TRAIN TO BUSAN, written and directed by South Korean filmmaker Sang-ho Yeon, is an intense and exciting zombie action train thriller in the mould of a 28 DAYS LATER and SNOWPIERCER crossbreed. The film follows Seok Woo (Yoo Gong) a businessman travelling on a train with his young daughter Soo-an (Soo-an Kim) on her birthday so she can visit his estranged wife in Busan. As their journey begins, a young woman clambers onto the train gasping for air, with a deep bite wound on her leg. The woman’s eyes roll over white, veins pop out of her head and she begins to attack every passenger in sight with an insatiable appetite.
Everyone who is bitten also becomes infected, and the virus quickly spreads throughout the train until every compartment is full of either charging zombies or fleeing passengers. It is now up to Seok Woo to keep himself and his daughter alive as he begins to move through the train, in a desperate attempt to avoid the flesh eating attackers. The film moves at an electric pace, flitting between moments of thrilling action and tense anticipation. One of the most charming things about the film is that it avoids any dull exposition about the possible origin of the virus: a leak at a biotech facility is given as the briefest of explanations, and then the film hurtles straight into the action.
… highly entertaining and packed with well executed action …
On his journey through the train, Seok Woo encounters a slew of other passengers running for their lives, including a teenage baseball player and his girlfriend, two elderly sisters, a homeless man and a burly soon-to-be father and his pregnant wife. The panicked passengers dive into a furious war between themselves as they question the best means of survival. One self-important corporate businessman nominates himself as leader, and his rash and selfish actions soon descend into an almost cartoonish villainy.
Sang-ho Yeon, tackling his first ever live action film, does a skilful job of handling the action sequences which are at the core of the film’s most effective moments.

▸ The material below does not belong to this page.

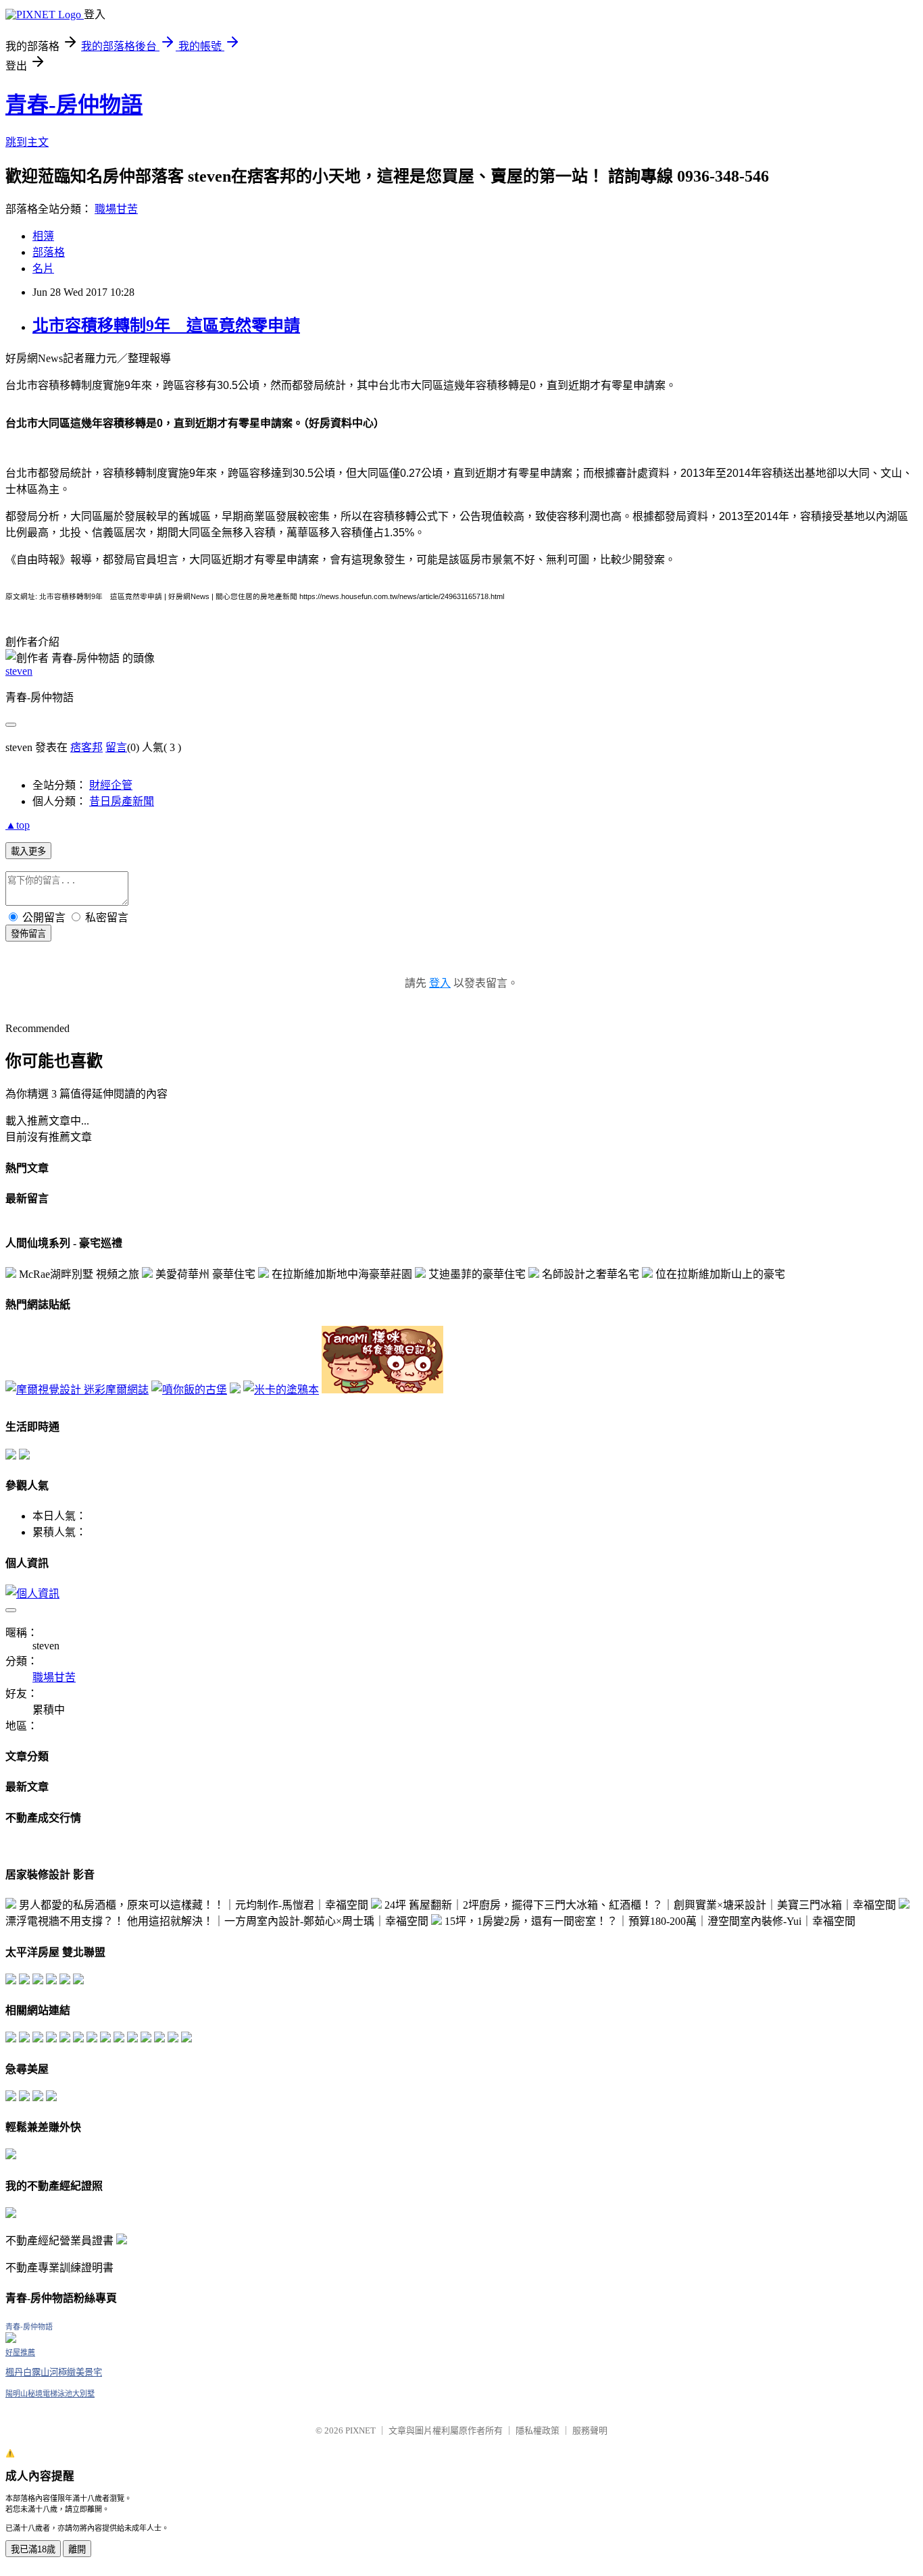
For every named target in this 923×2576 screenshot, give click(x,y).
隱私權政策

However, occasionally the film dwells too much on the sentimental, at times employing an emotional swooping score and close ups of slow motion crying – perhaps as a tool to make the audience feel something for the deaths of some of the less fleshed out supporting characters. These moments, which border too much on the melodramatic, slightly hinder the pace of the film as it progresses, and defuses some of the later action sequences of their impact. Nonetheless, the film is highly entertaining and packed with well executed action scenes which at their best are gripping and exciting. Though not the most original of ideas, and despite lacking the more technically accomplished direction of other Korean genre filmmakers such as Kim Jee-Woon or Bong Joon-Ho, TRAIN TO BUSAN is an enthralling and exciting action movie, and another fine addition to the recent wave of excellent genre films exported by South Korea.